Sollero acredita que a engenharia deve se dedicar a encontrar respostas aos problemas reais de segurança alimentar no País e no mundo. Segundo informa, estima-se que a produção agropecuária atual é suficiente para matar a fome de três vezes a população mundial. “Temos duas frentes como desafio: a primeira é fazer o que se produz chegar a todos que precisam consumir. Isso significa logística, desconcentração de renda etc. A segunda é produzir sem o uso de veneno.” Ele historiciza o manejo dos herbicidas a partir da última guerra mundial, quando as grandes indústrias químicas buscavam formas de continuar a sua intensa produção. “O desenrolar desse processo foi a opção pelo desenvolvimento de uma agricultura baseada no uso de venenos”, argumenta. E critica: “As universidades, a indústria, a assistência técnica e extensão rural e as desonerações fiscais desenvolveram essa forma de fazer agropecuária. Imaginem o que seria do nosso potencial de produção sem os venenos agrícolas.”
O extensionista do MAB defende o desenvolvimento de técnicas e tecnologias que busquem facilitar o pesado trabalho no campo sem o uso de agrotóxicos. “Máquinas e implementos adaptados, manejo adequado do solo e de outras variáveis ambientais, cultivares adaptados, controle biológico de pragas e doenças e produtos alternativos para controle químico são apenas alguns exemplos de linhas de pesquisa para a engenharia.” Uma forma, segundo ele, de livrar a população de parte das consequências do uso desses produtos nos campos, como o aumento dos casos de câncer, doenças crônicas, neurológicas, hereditárias e redução de fertilidade.

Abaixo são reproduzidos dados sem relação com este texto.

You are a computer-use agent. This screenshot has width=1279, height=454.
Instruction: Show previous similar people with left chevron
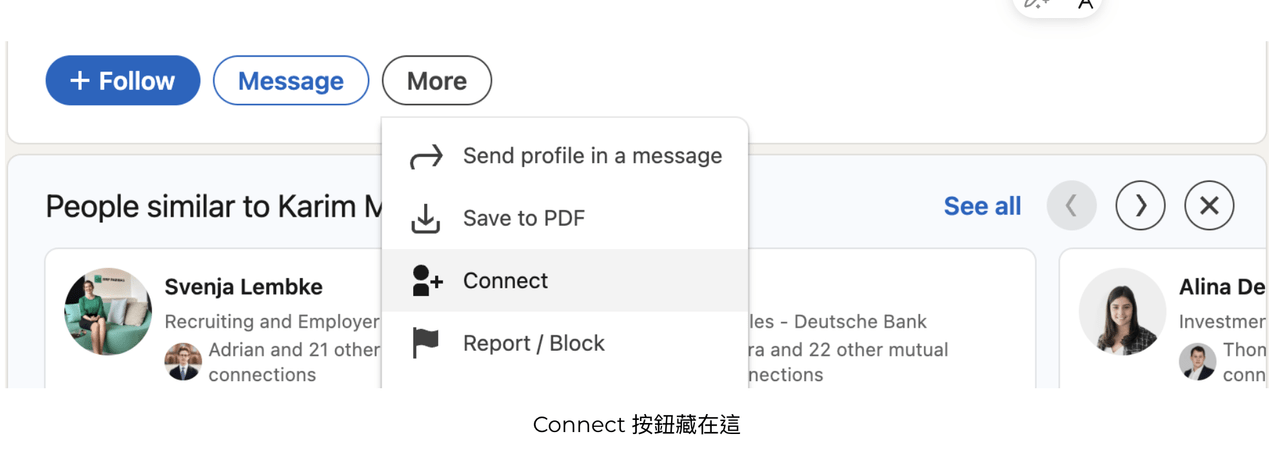[1072, 206]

A política nacional para a liberação dos agrotóxicos exige, atualmente, a apresentação de estudos toxicológicos à Agência Nacional de Vigilância Sanitária (Anvisa), ligada ao Ministério da Saúde, ambientais ao Instituto Brasileiro do Meio Ambiente e dos Recursos Naturais Renováveis (Ibama) e agronômicos ao Ministério da Agricultura, Pecuária e Abastecimento.